Au fil des années, de plus en plus de Nigériens ont compris l’importance de planter des arbres et, ainsi, quelques-uns des effets de la désertification ont été inversés. Ibrahim Idy est un agriculteur nigérien d’un village de la région de Zinder. Une vingtaine de baobabs poussent dans son champ. M. Idy vend les feuilles et les fruits du baobab, ce qui lui rapporte environ 300 dollars américains de revenu additionnel à chaque année. Il a utilisé ses gains additionnels pour acheter une pompe à eau motorisée qui lui permet d’irriguer ses plants de choux et de laitues. Ainsi, ses enfants ne doivent plus porter de l’eau vers son champ et M. Idy peut maintenant se permettre de les envoyer à l’école.

Le Dr. Mahamane Larwanou est un expert en agroforesterie à l’université de Niamey, au Niger. Il croit que plus les arbres poussent au Niger, mieux sera l’adaptation des gens aux changements climatiques.

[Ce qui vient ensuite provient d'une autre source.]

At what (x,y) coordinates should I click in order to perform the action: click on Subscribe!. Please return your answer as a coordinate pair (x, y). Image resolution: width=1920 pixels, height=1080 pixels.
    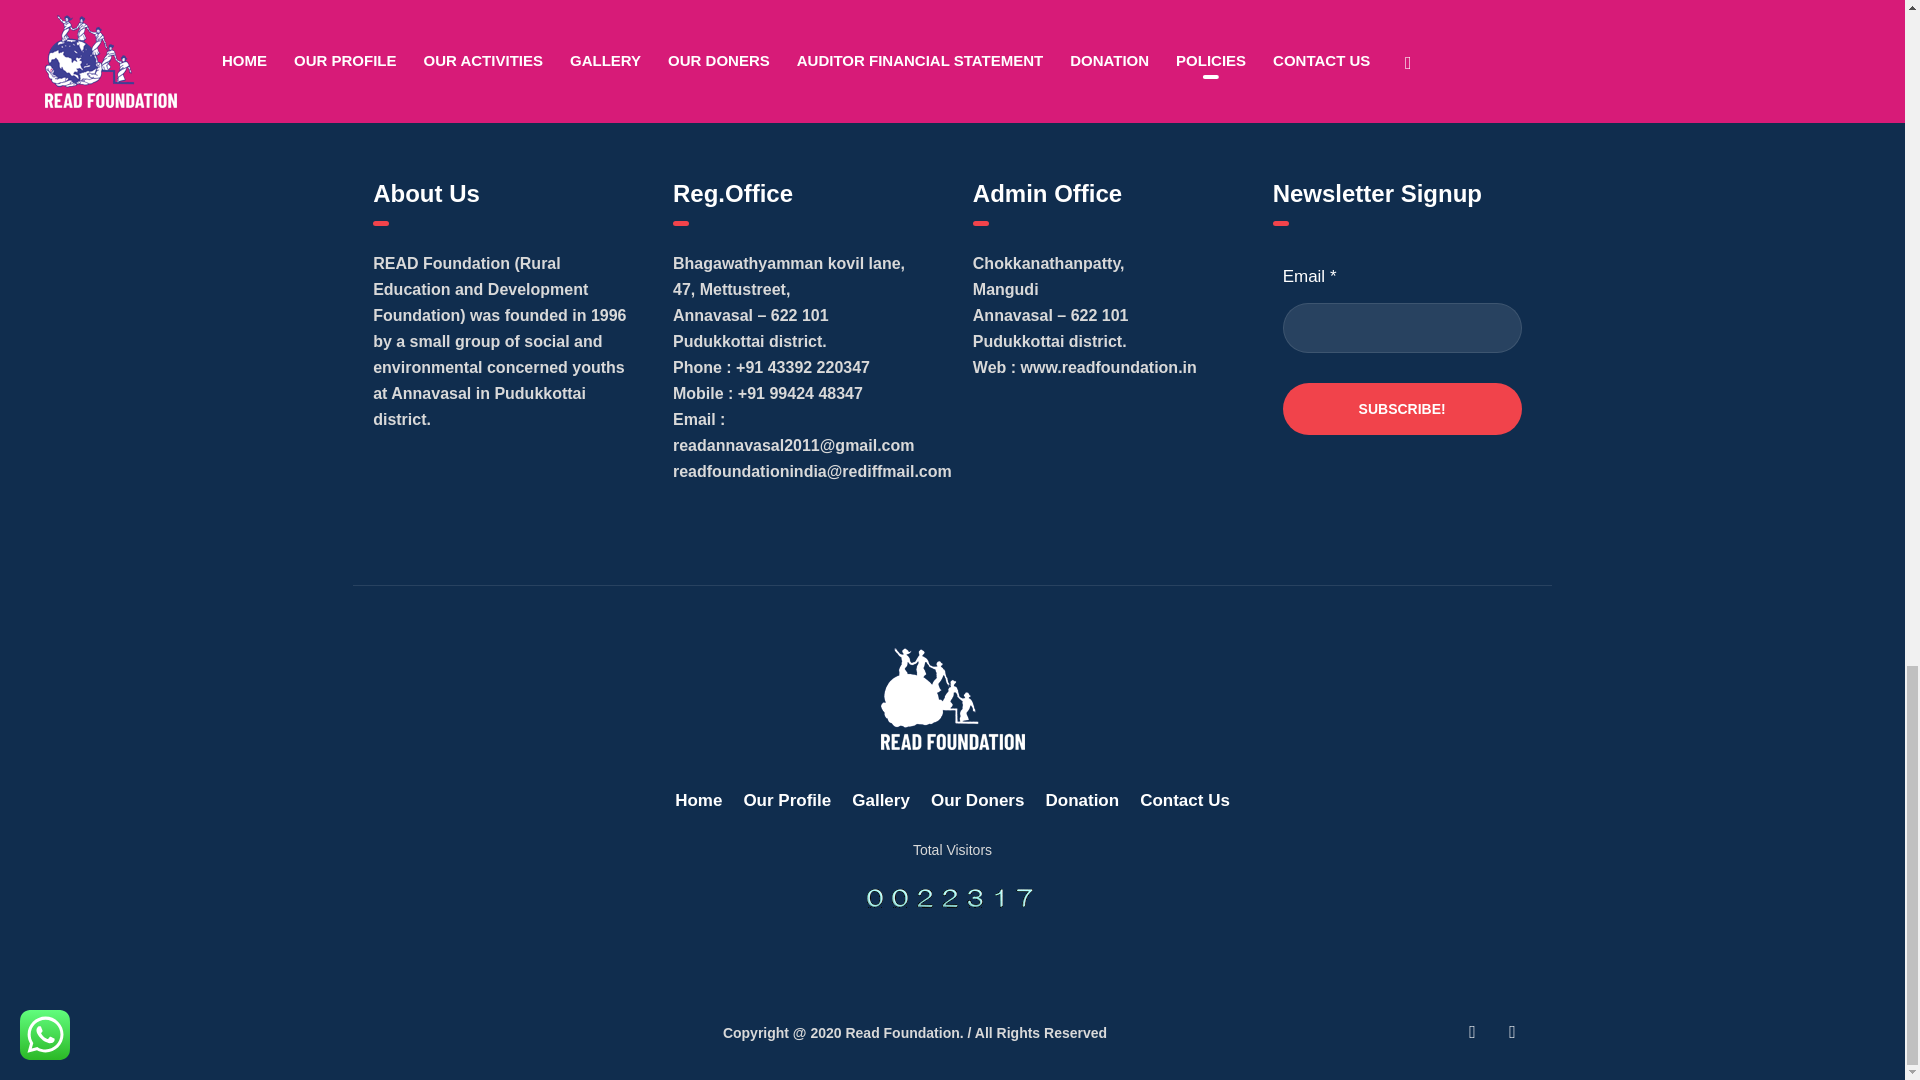
    Looking at the image, I should click on (1402, 409).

Il dit que de planter des arbres donne aux agriculteurs un contrôle sur ses changements. Par exemple, la plantation d’arbres peut aider à prévenir la destruction de cultures ainsi que des inondations parce que les racines aident à retenir l’eau dans le sol et empêchent le ruissellement de l’eau au-dessus des champs rocailleux et arides ainsi que la création de ravins.

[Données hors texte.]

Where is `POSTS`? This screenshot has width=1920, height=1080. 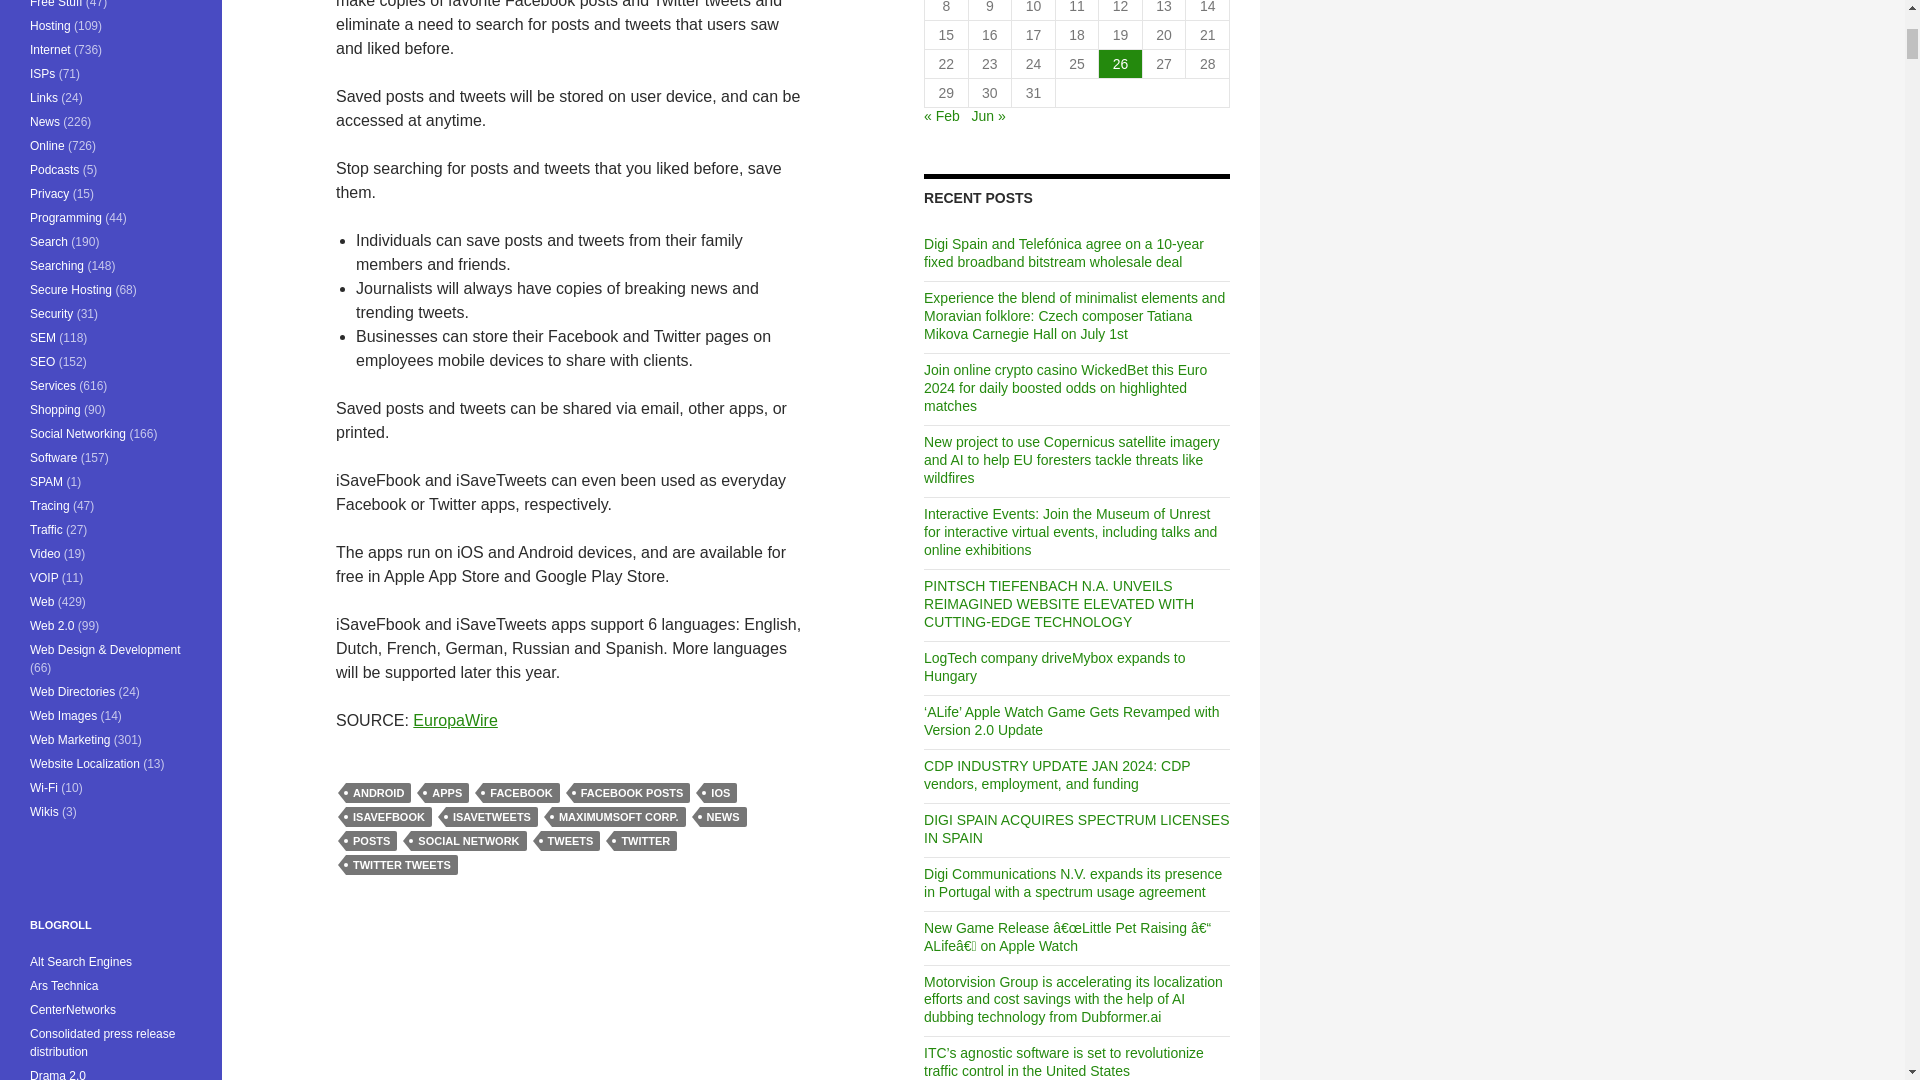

En effet, une compagnie qui s’appelle Tree Nation demande l’aide des gens pour financer la plantation d’arbres dans la communauté de Dosso, au Niger. Selon le site Web de la compagnie, c’est aussi facile que de choisir un arbre, l’acheter en ligne, lui donner un nom et le planter. Le coût? Il varie selon l’arbre que l’internaute achètera. Un arbre Acacia Sénégal coûte 10 euros ou environ 15 dollars américains tandis qu’un baobab coûte 75 euros ou environ 115 dollars américains. La compagnie Tree Nation dit qu’elle travaille de près avec les communautés locales et les pépinières afin de s’assurer que la croissance des arbres se fait dans les meilleures conditions. Elle espère planter 8 millions d’arbres au Niger. À ce jour (février 2010), plus de 100 000 arbres ont été plantés.